Alla fine di giugno Auschwitz ha ospitato una celebrazione in memoria delle vittime dell’Olocausto a cui hanno partecipato importanti rabbini, cardinali e vescovi e dove è stata eseguita una sinfonia sulla sofferenza. Anche lei era presente. Che cosa ha significato questo atto per gli ebrei?
Concerti simili sono stati organizzati anche in altri luoghi, ma quello di Auschwitz è stato la testimonianza più potente dell’amore che c’è tra noi. Ma la maggior parte degli ebrei, soprattutto in Israele, non conosce ancora questi cambiamenti. Molti non hanno ancora conosciuto un cristiano moderno. Quando viaggiano fuori da Israele incontrano le persone come “non ebrei” e non come cristiani moderni. È molto importante che gli ebrei conoscano il vero messaggio d’amore dei cristiani, ma non è semplice perché ci sono molti pregiudizi nella nostra storia.

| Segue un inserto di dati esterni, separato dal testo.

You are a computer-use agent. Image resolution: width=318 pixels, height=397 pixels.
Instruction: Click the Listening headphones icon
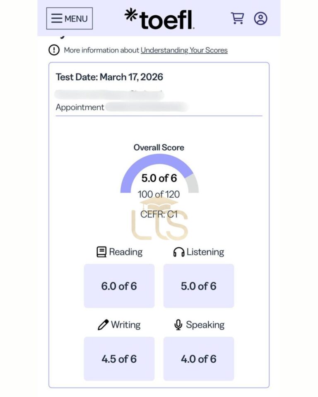(178, 252)

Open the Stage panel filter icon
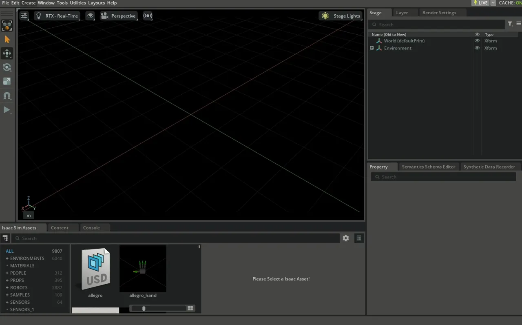510,24
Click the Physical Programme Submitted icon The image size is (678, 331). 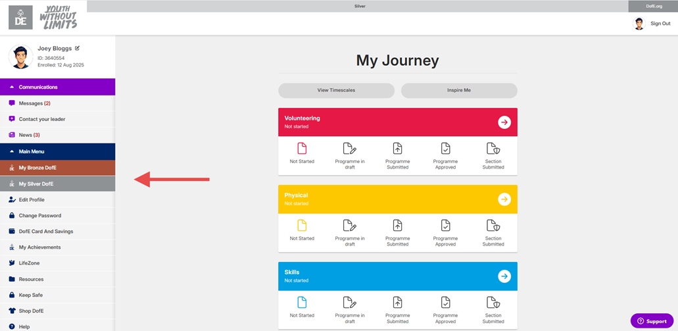pyautogui.click(x=397, y=226)
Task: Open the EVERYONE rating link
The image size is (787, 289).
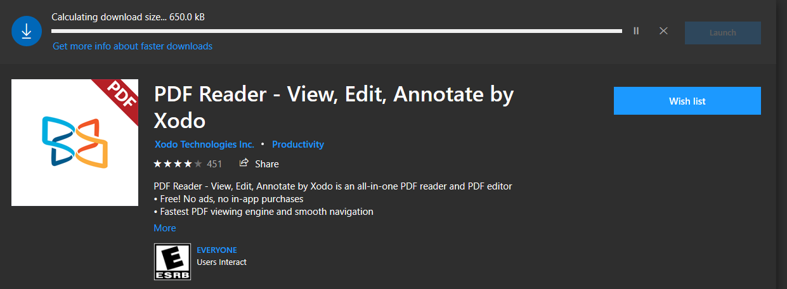Action: pos(217,250)
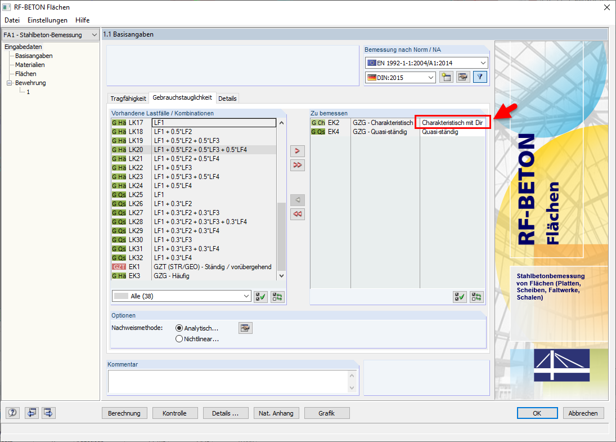Select the Nichtlinear calculation method

pyautogui.click(x=179, y=338)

Bisogna farlo in modo intelligente per avere successo, ma anche perché non ci ritorni indietro come un boomerang.

La sofferenza è qualcosa che i due popoli hanno in comune. È uno dei punti che sta favorendo un maggiore avvicinamento?
Perché io possa sapere che tu capisci la mia sofferenza devo aprirmi a te. E se io penso che tu sei stato l’origine della mia sofferenza, all’inizio non posso aprirmi a te. Per riuscire a farlo ho bisogno di sentire la solidarietà dell’altro. Specialmente in Israele la gente ha bisogno di sentire la solidarietà dei cattolici e ciò aprirà la via a questioni più profonde.